October 31, 2018

Genetic testing: Opportunities to unlock value in precision medicine

Advanced analysis of genomic data integrated with electronic medical records and other data sets, combined with effective reimbursement strategies and full data-regulatory compliance, will distinguish winning diagnostics companies.
– By Queenie Cheong, Sastry Chilukuri, David Quigley, and Jonathan Usuka Open interactive popup

With a growing repository of personalized data at the molecular level, molecular diagnostics companies are uniquely positioned to unlock value. The global market for personalized medicine has grown rapidly since the inception of the Precision Medicine Initiative, announced by Barack Obama during his 2015 State of the Union address. Market research estimated the 2016 global market at $44 billion in revenues. And these revenues are forecast to more than triple, to $140 billion, by 2026.1

The cost-efficiency of sequencing, a major driver of precision medicine, is improving. Thanks to a number of technological, scientific, and frontline operational advances, the cost of deciphering the entire human genome has dropped by an order of magnitude, from $10,000 in 2011 to about $1,000 today.2 Other drivers of precision medicine include more accurate sequencing, a growing number of targeted therapies, and the recognition (especially in oncology and rheumatic illnesses) that diseases are heterogeneous.

Next-generation sequencing (NGS), which is replacing the Sanger method, has become a revolutionary and mature technology widely adopted in academic research and clinical practice. NGS refers to a group of non-Sanger high-throughput sequencing technologies that make it possible to sequence millions of DNA strands in parallel. Despite the advent and rapid growth of whole-genome sequencing (WGS), we expect multigene NGS to remain the largest segment of the market over the next five years. WGS should catch up in the next ten years, a development mainly attributed to reimbursement policies.3

Diagnostic-test-service providers create value in both tangible and intangible forms. Revenues from pharmaceutical companies, consumers, or payers are clearly tangible, while the potential value of additional insights from collected data is intangible. In this era of bioinformatics, the wealth of data that diagnostic tests generate has become a new option value, like oil-exploration leases, to power the value and strategy of businesses.

++++++++++

Apply what you read:
**A)** In the article on genetic testing, what was the estimated size of the global personalized medicine market in 2016?
**B)** Reproduce everything in the article on genetic testing from "The cost-efficiency of" down to "diseases are heterogeneous.".

++++++++++

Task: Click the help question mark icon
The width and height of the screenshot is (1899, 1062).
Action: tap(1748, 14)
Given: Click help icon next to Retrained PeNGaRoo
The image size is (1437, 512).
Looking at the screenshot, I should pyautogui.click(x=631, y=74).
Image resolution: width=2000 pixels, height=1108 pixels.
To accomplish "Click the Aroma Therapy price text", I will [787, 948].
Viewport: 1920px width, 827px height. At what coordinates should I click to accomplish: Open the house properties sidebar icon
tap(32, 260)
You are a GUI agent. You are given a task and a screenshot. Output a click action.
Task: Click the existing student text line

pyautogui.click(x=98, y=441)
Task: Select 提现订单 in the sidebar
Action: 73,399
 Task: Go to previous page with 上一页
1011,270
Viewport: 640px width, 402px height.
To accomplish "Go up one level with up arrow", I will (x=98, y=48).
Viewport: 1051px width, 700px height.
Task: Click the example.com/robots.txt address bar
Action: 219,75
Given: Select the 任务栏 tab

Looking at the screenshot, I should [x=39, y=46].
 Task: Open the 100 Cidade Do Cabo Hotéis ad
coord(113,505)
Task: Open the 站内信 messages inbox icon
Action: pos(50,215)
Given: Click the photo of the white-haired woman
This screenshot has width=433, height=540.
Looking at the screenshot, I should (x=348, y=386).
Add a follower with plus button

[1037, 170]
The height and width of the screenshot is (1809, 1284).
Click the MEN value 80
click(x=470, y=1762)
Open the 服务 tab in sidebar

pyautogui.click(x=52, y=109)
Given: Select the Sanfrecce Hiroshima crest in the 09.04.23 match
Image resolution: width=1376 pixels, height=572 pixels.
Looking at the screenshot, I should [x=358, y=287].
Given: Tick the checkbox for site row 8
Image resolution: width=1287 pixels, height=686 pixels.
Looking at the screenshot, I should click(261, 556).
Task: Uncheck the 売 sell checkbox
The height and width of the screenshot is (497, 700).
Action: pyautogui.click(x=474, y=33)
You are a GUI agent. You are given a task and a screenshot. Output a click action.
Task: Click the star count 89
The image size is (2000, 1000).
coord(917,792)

++++++++++

Response list:
**A)** $44 billion in revenues.

**B)**
The cost-efficiency of sequencing, a major driver of precision medicine, is improving. Thanks to a number of technological, scientific, and frontline operational advances, the cost of deciphering the entire human genome has dropped by an order of magnitude, from $10,000 in 2011 to about $1,000 today.2 Other drivers of precision medicine include more accurate sequencing, a growing number of targeted therapies, and the recognition (especially in oncology and rheumatic illnesses) that diseases are heterogeneous.